Devant lui, les étudiants se montrent studieux et attentifs. Si une poignée d’entre eux connaît déjà le fonctionnement de ces structures d’exercice collectif, grâce aux stages qu’ils y ont effectués, d’autres sont moins informés, comme Hugo et Charlotte, tous les deux internes en huitième année de médecine générale. « Ce sont évidemment des acronymes que nous connaissons – CPTS, ESS, MSP – mais nous ne savons pas vraiment ce qu’il y a derrière, admettent-ils. Jusqu’à maintenant, ce sont des notions que nous n’avions pas vues en cours. »
Il n’y a pas de leader, chacun est au même niveau
Dr Tayssir El Masri
Après une heure de cours théorique, place à la pratique pour les deux internes et le reste de la promotion. Les jeunes apprenants sont divisés et mélangés en petits groupes de cinq à six pour travailler à un protocole d’actions de prévention en santé publique (une des missions des CPTS) autour de la BPCO. « Bien entendu, dans les ateliers comme dans la CPTS, il n’y a pas de leader, chacun est au même niveau », anticipe le Dr El Masri. Les groupes se forment timidement au rythme des chaises de cours qui grincent sur le sol.
Pour les apprentis médecins, travailler en équipe pluripro est un événement plutôt rare, en raison de leur formation quasi-exclusive en silo. « Quelques modules en interprofessionnalité leur sont proposés pendant leur cursus mais rien d’obligatoire. C’est la première fois que ces étudiants se rencontrent vraiment », avance Thomas Morgenroth, vice-doyen Territoire et Partenariats à l’Université de Lille, à l’origine du projet.
Démystifier aussi l’exercice rural
Pour l’universitaire, il est indispensable de faire ces rencontres avant de lâcher les futurs soignants dans la nature. « On sait que l’exercice coordonné séduit de plus en plus les jeunes générations. En tant que centre de formation, notre rôle est de les sensibiliser à ce qu’ils vont vivre plus tard. C’est aussi l’occasion pour eux d’apprendre à se connaître et à tisser de premiers liens ».

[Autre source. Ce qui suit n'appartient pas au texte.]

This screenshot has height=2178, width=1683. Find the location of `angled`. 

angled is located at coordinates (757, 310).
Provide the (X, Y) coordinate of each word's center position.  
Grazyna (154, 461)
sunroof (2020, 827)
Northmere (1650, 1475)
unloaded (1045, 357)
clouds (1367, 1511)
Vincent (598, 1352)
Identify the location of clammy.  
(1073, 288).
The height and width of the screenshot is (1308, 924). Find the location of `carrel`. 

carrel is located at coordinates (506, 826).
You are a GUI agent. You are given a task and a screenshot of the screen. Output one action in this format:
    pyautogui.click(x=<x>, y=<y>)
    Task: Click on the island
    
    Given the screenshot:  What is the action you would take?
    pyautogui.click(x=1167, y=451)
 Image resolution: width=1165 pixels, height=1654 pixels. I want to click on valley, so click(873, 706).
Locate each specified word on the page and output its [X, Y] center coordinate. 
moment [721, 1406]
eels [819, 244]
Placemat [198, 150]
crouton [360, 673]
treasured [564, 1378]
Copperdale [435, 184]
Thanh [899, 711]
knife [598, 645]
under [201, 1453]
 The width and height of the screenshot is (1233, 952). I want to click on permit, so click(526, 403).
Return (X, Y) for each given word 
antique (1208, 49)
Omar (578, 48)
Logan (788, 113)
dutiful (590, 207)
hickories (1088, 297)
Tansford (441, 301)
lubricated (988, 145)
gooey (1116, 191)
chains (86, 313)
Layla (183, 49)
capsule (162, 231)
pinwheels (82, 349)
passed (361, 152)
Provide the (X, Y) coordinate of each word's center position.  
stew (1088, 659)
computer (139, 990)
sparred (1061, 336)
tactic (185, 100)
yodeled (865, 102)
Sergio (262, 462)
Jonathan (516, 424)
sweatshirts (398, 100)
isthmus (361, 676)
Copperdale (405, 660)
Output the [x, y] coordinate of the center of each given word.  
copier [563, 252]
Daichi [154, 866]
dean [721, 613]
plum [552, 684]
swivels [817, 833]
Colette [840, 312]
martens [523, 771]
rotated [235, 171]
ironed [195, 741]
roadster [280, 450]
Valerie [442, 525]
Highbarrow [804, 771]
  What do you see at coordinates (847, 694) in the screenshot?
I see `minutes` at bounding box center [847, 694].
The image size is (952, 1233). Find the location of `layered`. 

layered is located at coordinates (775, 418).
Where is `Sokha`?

Au-delà de cette journée, l’enjeu est (aussi) d’inverser la courbe déclinante de la démographie médicale du Nord-Pas-de-Calais. Le choix des sept CPTS venues pour cette occasion n’est d’ailleurs pas anodin : Liévin, Val-de-Sambre, Grand Arras, Armentières… autant de bassins de vie défavorisés et délaissés par les médecins. Il existe pourtant « de vraies dynamiques territoriales de santé qui se sont créées ces dernières années justement autour des CPTS, positive le Dr Tayssir El Masri. Bien souvent, elles offrent aux jeunes un cadre de travail et de vie agréable, un réseau de professionnels de santé et des tracas administratifs en moins. C’est un mode d’exercice tout sauf isolé ! » Un sens du collectif plébiscité par la jeune génération, assez loin du modèle sacerdotal en solo de leurs aînés. « Je vise un exercice rural mais de préférence en interprofessionnalité et pourquoi pas à Liévin ! », sourit Charlotte.
La stratégie de la faculté « d’aller vers » l’exercice collégial en faisant se rencontrer des professions diverses sera-t-elle payante à terme ? « On l’espère sincèrement, glisse Thomas Morgenroth. En tout cas, on pense que c’est plus constructif que de leur imposer quoi que ce soit. L’année dernière, les CPTS qui ont participé à ces journées ont reçu des stagiaires. C’est très positif ».